Itu sudah. Lo tinggal suruh team pengacara lo cari bukti di KPUD, dokumen dukungan parpol-parpol Islam terhadap kandidat-kandidat non muslim di berbagai pilkada. Inilah bukti nyata bahwa omongan lo “…. Bapak Ibu dibohongi pakai Al Maidah 51” adalah FAKTA. Tidak ada satu pasal hukum pun yang melarang anak bangsa ini bicara FAKTA. Video “pakai ayat Quran” ala Habib Rizieq bisa jadi bukti pelengkap. Kasus pengislahan Ahmad Dhani oleh MUI bisa jadi semacam “bukti yurisprudensi”.

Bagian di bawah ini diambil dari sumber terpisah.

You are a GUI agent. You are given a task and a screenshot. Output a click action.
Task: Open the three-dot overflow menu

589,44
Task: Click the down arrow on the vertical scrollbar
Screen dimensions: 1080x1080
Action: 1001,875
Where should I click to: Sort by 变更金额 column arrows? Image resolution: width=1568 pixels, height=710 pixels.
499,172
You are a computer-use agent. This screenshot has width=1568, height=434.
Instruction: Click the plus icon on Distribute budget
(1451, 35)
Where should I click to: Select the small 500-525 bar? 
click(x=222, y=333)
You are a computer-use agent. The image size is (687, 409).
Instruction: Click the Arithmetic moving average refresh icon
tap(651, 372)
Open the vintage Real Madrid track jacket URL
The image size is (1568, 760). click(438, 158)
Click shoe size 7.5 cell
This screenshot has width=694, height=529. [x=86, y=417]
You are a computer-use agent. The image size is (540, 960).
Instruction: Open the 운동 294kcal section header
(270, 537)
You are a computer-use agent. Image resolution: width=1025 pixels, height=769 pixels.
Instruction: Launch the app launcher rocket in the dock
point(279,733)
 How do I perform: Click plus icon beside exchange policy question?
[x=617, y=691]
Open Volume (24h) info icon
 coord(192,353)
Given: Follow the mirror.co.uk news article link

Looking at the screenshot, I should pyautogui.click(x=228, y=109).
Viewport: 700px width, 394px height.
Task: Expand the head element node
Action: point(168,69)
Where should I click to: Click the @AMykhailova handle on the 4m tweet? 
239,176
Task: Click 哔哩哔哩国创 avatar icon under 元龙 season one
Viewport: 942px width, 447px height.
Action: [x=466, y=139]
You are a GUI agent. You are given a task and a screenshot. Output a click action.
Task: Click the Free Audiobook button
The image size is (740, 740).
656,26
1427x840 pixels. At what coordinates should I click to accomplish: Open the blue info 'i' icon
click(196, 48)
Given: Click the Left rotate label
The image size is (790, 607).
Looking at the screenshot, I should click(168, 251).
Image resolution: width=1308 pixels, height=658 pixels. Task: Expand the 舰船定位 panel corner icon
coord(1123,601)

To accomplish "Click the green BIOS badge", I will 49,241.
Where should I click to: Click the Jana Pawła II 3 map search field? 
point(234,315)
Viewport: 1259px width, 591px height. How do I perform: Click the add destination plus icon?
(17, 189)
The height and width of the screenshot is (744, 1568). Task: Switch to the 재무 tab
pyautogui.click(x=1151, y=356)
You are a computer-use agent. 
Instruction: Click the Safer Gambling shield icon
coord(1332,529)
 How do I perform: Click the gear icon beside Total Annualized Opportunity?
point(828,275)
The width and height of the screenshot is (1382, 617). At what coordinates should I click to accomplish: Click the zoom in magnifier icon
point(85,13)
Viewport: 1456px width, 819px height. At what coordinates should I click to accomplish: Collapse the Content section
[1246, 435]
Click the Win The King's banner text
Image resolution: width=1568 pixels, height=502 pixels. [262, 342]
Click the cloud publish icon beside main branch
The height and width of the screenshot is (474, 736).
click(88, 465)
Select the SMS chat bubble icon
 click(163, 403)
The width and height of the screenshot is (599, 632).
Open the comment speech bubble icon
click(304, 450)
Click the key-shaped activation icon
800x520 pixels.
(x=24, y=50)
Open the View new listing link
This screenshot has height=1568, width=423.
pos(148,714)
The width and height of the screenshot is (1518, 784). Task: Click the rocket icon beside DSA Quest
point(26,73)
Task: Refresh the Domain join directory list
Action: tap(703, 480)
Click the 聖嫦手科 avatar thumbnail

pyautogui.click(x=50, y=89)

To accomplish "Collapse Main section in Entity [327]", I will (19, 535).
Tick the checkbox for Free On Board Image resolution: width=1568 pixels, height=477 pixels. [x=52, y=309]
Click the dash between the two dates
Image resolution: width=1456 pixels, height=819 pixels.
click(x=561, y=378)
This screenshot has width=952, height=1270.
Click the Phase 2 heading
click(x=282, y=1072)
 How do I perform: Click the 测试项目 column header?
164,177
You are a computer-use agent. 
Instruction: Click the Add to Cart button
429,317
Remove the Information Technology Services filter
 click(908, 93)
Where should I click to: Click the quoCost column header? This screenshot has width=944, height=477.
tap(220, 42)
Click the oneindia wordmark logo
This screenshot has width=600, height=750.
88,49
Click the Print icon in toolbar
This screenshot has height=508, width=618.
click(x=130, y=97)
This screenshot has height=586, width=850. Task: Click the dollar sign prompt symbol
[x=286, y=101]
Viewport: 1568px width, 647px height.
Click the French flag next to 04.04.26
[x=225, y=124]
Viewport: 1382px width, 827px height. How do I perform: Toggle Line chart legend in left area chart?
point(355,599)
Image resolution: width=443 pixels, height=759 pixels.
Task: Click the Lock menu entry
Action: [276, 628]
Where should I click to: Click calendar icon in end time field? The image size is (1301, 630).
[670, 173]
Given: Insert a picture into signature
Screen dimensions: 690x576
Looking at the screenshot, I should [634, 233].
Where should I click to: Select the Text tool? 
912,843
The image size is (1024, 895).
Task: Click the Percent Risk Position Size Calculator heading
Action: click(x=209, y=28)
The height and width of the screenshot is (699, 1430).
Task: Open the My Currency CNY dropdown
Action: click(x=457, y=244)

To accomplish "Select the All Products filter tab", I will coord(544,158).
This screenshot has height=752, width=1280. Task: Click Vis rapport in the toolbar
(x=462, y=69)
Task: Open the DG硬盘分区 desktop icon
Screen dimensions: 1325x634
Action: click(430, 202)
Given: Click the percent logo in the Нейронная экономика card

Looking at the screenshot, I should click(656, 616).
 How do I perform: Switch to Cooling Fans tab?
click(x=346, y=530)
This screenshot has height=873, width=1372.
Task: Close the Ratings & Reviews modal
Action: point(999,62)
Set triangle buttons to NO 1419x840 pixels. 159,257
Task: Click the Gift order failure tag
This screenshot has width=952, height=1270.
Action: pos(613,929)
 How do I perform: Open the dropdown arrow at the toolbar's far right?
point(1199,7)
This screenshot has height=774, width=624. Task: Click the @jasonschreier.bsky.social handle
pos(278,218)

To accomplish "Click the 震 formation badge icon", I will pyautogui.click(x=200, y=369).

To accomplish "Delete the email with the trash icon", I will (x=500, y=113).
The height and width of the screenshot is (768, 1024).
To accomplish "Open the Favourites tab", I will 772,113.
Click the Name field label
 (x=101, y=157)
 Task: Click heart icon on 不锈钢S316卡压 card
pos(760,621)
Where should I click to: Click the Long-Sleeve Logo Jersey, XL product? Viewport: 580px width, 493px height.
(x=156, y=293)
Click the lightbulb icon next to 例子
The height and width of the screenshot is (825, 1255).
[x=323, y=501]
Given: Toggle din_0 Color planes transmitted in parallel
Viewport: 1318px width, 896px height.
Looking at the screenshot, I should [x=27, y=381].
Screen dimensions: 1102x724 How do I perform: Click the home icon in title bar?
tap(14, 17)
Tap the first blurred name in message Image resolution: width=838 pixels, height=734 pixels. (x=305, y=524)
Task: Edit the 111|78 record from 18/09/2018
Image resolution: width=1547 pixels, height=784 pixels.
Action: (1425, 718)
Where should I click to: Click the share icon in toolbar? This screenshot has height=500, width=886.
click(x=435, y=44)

Dan poin fatwa MUI bahwa elo telah menistakan ulama, adalah another bukti nyata kegegabahan MUI. Dalam pidato lo sama sekali tidak ada kata ulama. Bagaimana bisa MUI menafsirkan “orang” dalam pidato lo sebagai “ulama” tanpa meminta klarifikasi elo sama sekali?

Hok,
Kasus elo adalah ujian terbesar yang dihadapi oleh bangsa ini sejak reformasi 1998. Inilah ujian kenaikan kelas kita dalam berdemokrasi. Bahwa elo menjadi tokoh sentral dalam ujian ini, adalah takdir Allah SWT. Apa pun hasilnya, bangsa kita naik kelas atau gagal, nama lo akan tercatat dengan tinta tebal dalam sejarah bangsa ini.

Hok,
Lo jangan ge-er. Gw tidak sedang membela elo. Sesungguhnya gw sedang membela kebenaran, keadilan dan memperjuangkan kembalinya akal sehat ke republik ini. Dan kita sama-sama berjuang, agar NKRI tak dicaplok oleh sekelompok kecil umat yang bercita-cita mengganti dasar negara Pancasila. Gw punya kepentingan, elo punya kepentingan, mari kita saling memanfaatkan.

Hok,
Jika nanti elo berhasil lolos dari perkara pelik ini, bahkan jika elo berhasil memenangkan Pilkada DKI Jakarta, hanya satu pesan gw: JAGA MULUT LO. Ini gw ngomong pake toa, Hok. Please. Kalo perlu, lo gak usah ngomong. Soal ngomong, lo serahin aja sama Aa Djarot. Urusan lo kerja-kerja-kerja, beresin Jakarta. Buatlah ibukota menjadi sekeren Tokyo. Walaupun untuk itu, gw harus korbankan kepentingan gw sendiri: kebutuhan rutin gw menyaksikan segala celoteh gokil lo yang lebih parah dari Cak Lontong. It was so entertaining liat lo petantang-petenteng ngomong semacam “emangnya ini duit nenek lo”. Gw rela kehilangan itu semua Hok, rela……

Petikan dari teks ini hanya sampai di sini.